A couple of years ago, I attended a small gathering of Maryknoll Affiliates at St. Isaac Jogues, in Hinsdale, Illinois, where the presenters were asking a question that appeared relevant: "Do the poor count?" As I said then, of course the poor do NOT count, in the sense that they are rarely, if ever, taken into consideration when the powerful in the world make decisions impacting entire nations and even the whole world's dynamics.
As I said then, the question to ask is: "SHOULD the poor count?".
As a businessman, my answer has consistently be: "Of course they should count. If not for anything else, because the poor represent a massive opportunity for market growth". Let me give you an example. If I were in the food business, like Archer Daniels Midland that wants to be "Supermarket to the World" or like Bunge that claims "The World is Our Market", I would want the 1 billion people who cannot afford to buy enough food to eat, who are at various degrees of starvation, to become my customers. In other words, it would matter to my company if they could afford to buy our food products. Imagine, one billion people! I can see dollar signs (or Euros) everywhere.

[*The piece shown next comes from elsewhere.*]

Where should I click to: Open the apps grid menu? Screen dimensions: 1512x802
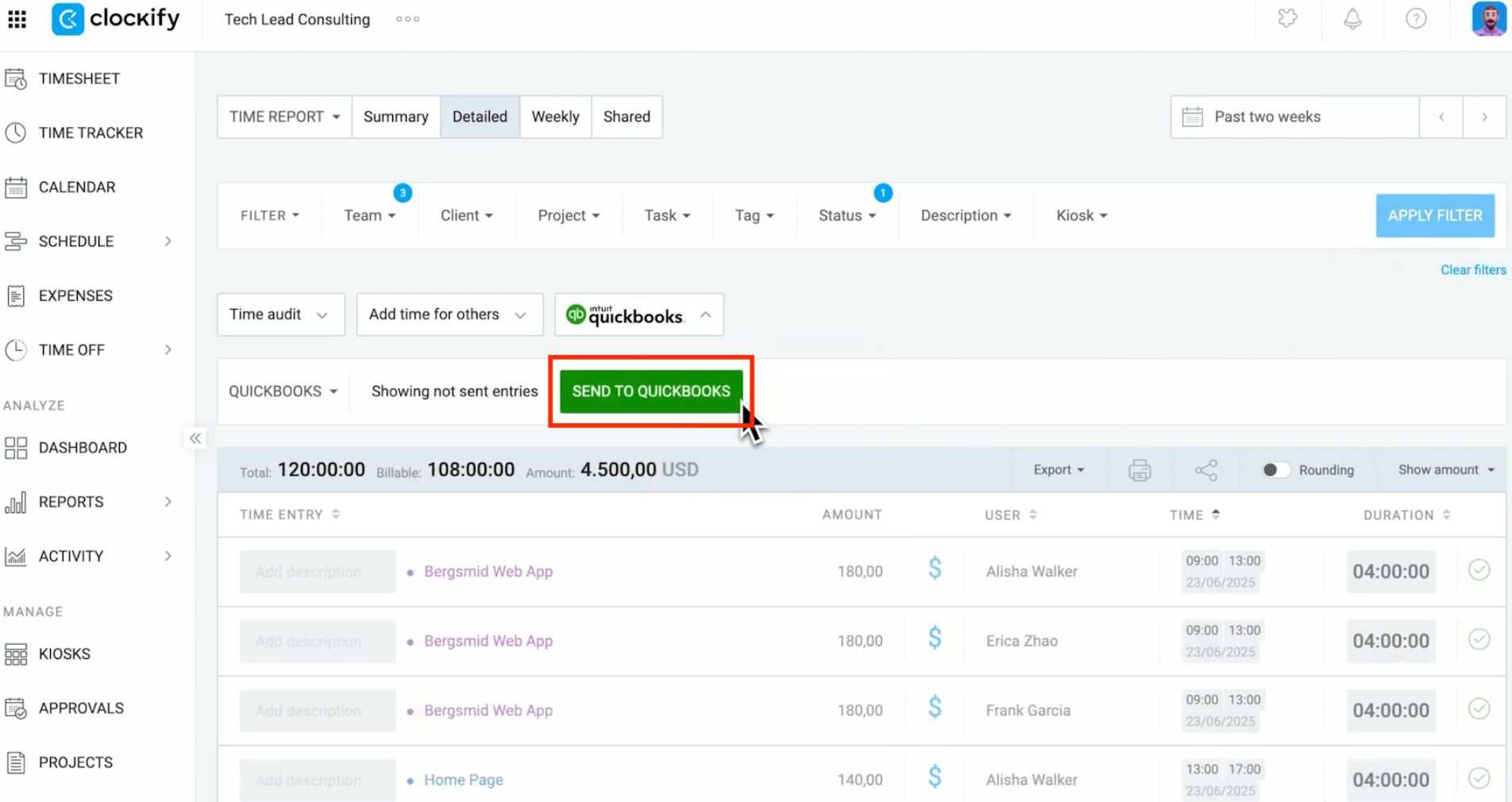[x=17, y=19]
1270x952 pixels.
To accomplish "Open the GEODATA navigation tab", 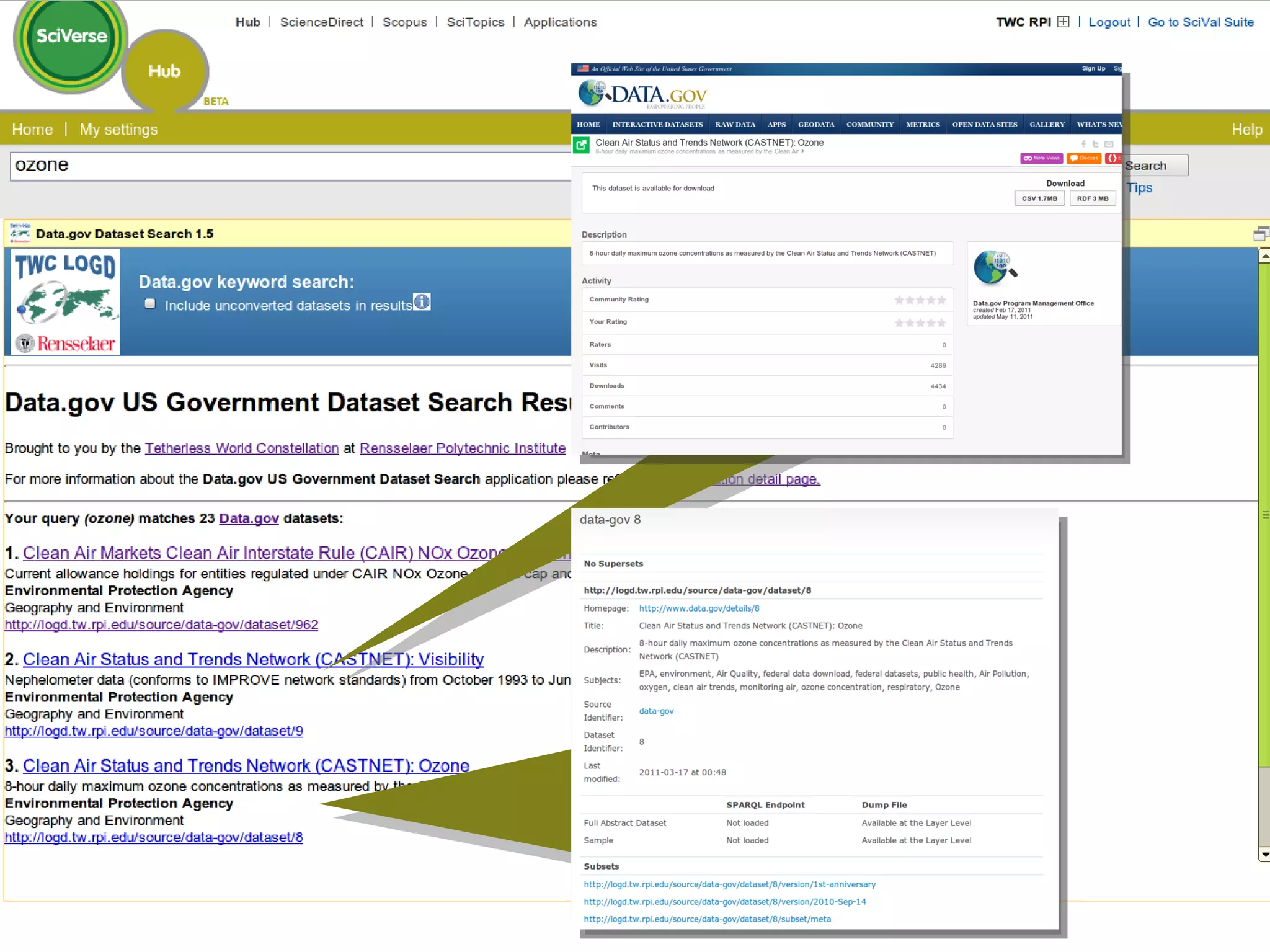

I couple of days ago, the author of "Naked Economics: Undressing the Dismal Science", Charles Wheelan, a lecturer at the University of Chicago, published a column on Yahoo! Finance that reformulates the Affiliates' question in terms that are closer to the American experience: "Why Income Inequality Matters". He is wondering if we should care about the "size of the gap" between the rich and the poor, such as, let's say, between the Wall Street executive taking home a $50 million bonus (some did this last December) and himself, the professor, who has never gotten more than a $ 1,000 bonus.
Mr. Wheelan uses the so-called Gini Coeficient that measures a country's distribution of income to assess where we are currently as a society in comparison with other countries in the world. The Gini assigns a coefficient of "0" (zero) to absolute equality in income and "1" to absolute inequality (one person controls all the wealth). In that scale, Japan and Sweden have a rating of 0.25, while the United States have a rating of 0.47 (almost twice as much inequality), much closer to Brazil with a rating of 0.58.
In his article, Mr. Wheelan calls to our attention the fact that many Brazilians at the bottom of the income scale have decided not to play any longer according to the social rules established mostly by the people at the top of the scale. Consequently, the very rich have to barricade themselves in their luxurious neighborhoods to protect themselves from the lawlessness that constantly expands like a plague in the urban areas of the country.
The author makes two reflections that I consider worth of our attention.
1. As Americans we know that wealth motivates many people to work and to invent, to invest and to innovate. We are proud of our free-market society and praise the opportunities that we have to grow and to prosper. The reason for that is the fact that many of us see a path between where we start in life and where we want to get. An ambitious young woman entering college last September with student loans, may be propelled in the years to come by the possibility of one day getting a $50 million bonus like the Wall Street executives in 2006. In this case the income gap is a positive force.
2. On the other side, the residents of the Brazilian favelas (the neighborhoods of misery and crime) no longer see any path to the luxurious lives of the obscenely rich in Brazil. The income gap is so enormous and the social structures so slanted in favor of the extremely rich that the opportunity factor has vanished. In this case the income gap is destroying Brazilian society.
The problem is that, if we read the Gini Coefficient for our country, we are much closer to Brazil than we are to Japan or Sweden. In fact we are 22 points more unequal then Japan and only 11 points less unequal than Brazil. How long will it take before our slum-dwellers lose the path to prosperity? Even worse, how long will it take before the young lady entering college loses the path to prosperity? And, what will happen then? I am considering moving to Albuquerque because, there, new houses are built behind solid fences and guarded gates.
The conclusion that can be drawn from these remarks is that the poor, at different levels and in a variety of contexts, matter terribly. Their fate, from a socio-economic point of view, is tied to the well-being of everyone else. This is not a matter of charity or generosity only. This is a key political and economic issue that is obscured by the opportunistic moral debate in our country. Maybe there is something that the Gospel imperative to care for the "least of my brothers" might really teach to all of us, including our religious and political leaders.